Dataset records:
=======

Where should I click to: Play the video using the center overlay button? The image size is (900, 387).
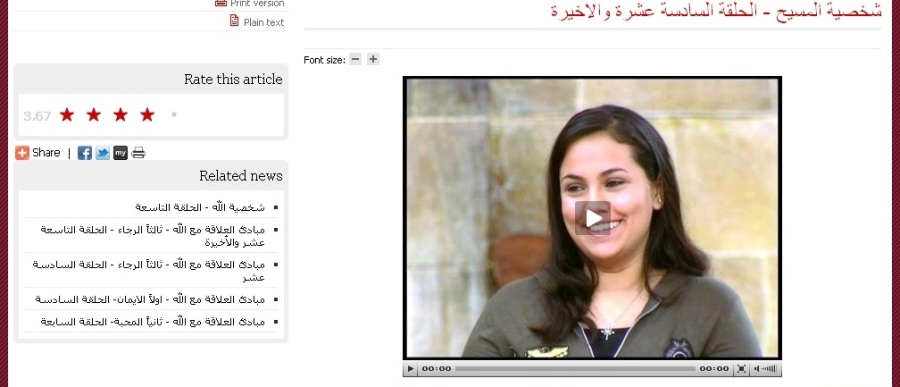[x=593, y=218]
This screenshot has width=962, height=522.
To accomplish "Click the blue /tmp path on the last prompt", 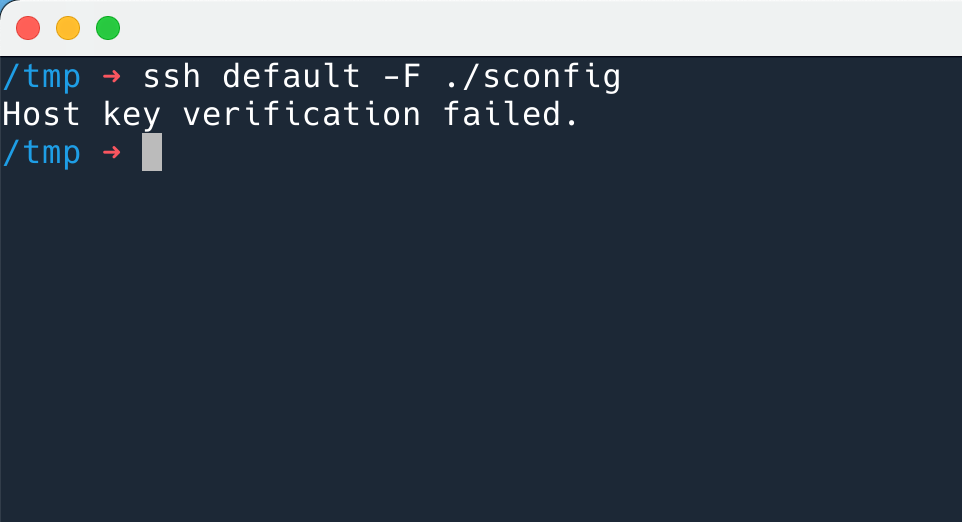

=======

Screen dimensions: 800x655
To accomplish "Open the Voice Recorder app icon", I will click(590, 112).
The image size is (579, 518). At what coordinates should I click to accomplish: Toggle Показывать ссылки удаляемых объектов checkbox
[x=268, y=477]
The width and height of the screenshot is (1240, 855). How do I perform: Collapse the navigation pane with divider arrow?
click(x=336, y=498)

=======

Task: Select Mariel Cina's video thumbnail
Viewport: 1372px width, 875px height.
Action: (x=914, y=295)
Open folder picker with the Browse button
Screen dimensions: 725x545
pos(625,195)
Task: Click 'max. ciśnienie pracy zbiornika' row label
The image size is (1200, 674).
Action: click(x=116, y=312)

=======

Aim of the task: Copy out the lines above from the line containing "Where should I" through the line containing "the blue /tmp", exactly, and keep the pictures out.

Task output:
Where should I click to: Play the video using the center overlay button? The image size is (900, 387).
[x=593, y=218]
This screenshot has width=962, height=522.
To accomplish "Click the blue /tmp path on the last prompt", 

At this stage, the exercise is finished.